1

I am reading Excel Workbooks (.xlsx format) with read.xlsx() from the xlsx package. My Workbooks have dates stored as functions (e.g., =DATE(1900, 1, 1)) rather than strings or fractional days from 1899-12-31 (e.g., 1/1/1900 or 1).

This is not a problem for read.xlsx if the Workbook has ever been opened/evaluated. But many of these Workbooks have never been opened/evaluated (they're generated by my data provider, not by Excel). Because the Workbook has not been opened/evaluated it contains -1 rather than the actual fractional number of days since 1899-12-31 (e.g., 37036 for May 25, 2001). I learned this here. So if I read a date in one of these (never opened) Workbooks, I get a column of -1, which read.xlsx interprets as 1899-12-30 (i.e., one day before 1899-12-31).

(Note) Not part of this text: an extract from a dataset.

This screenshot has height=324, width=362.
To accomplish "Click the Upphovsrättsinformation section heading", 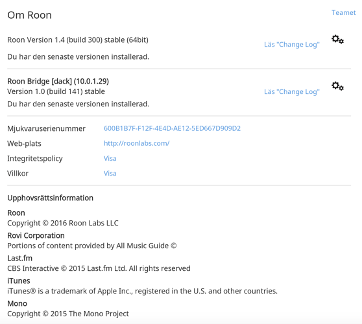I will point(51,198).
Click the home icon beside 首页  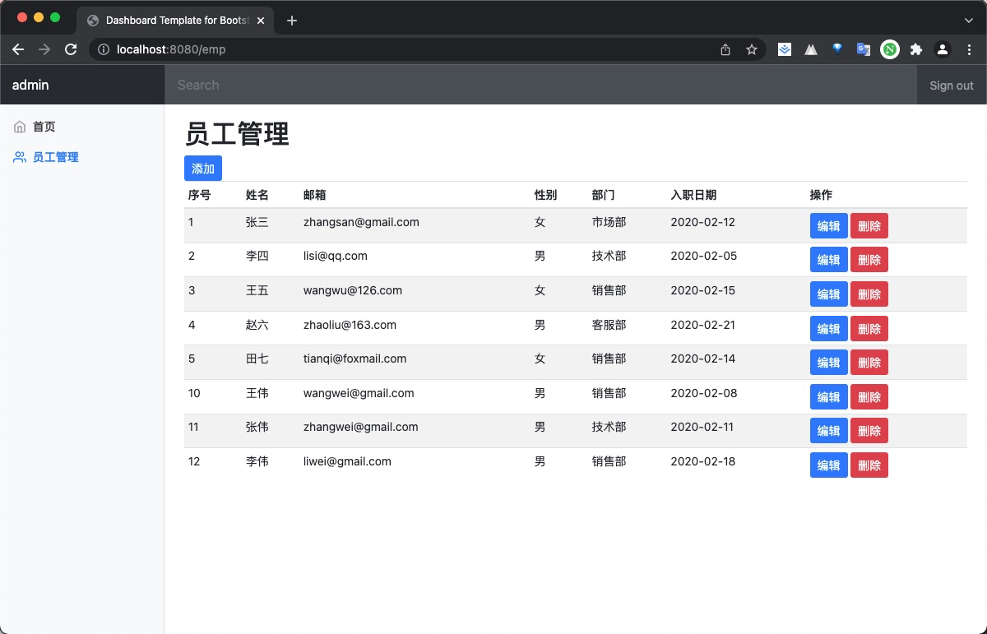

Is there a fix here? Can I touch a Workbook to force evaluation? Is there a bit that I can flip in read.xlsx to force evaluation first? I see only a colClasses argument, which doesn't seem to be the problem? Can I avoid using an Excel VBA script to write these Workbooks to text? Sorry I can't provide any reproducible code, but if you open an Excel Workbook to enter =Date(), the problem won't exist.

Cœur
  • 37,241
  • 25
  • 195
  • 267
Richard Herron
  • 9,760
  • 12
  • 69
  • 116
  • In case you cannot find a way to do this using `read.xlsx` the brute force way might be to open and save the files one by one programmatically using the `rcom` or `RDCOMClient` package. – Mark Heckmann Jan 09 '14 at 12:04

1 Answers1

1

Using XLConnect package , You can use :

getForceFormulaRecalculation(object,sheet)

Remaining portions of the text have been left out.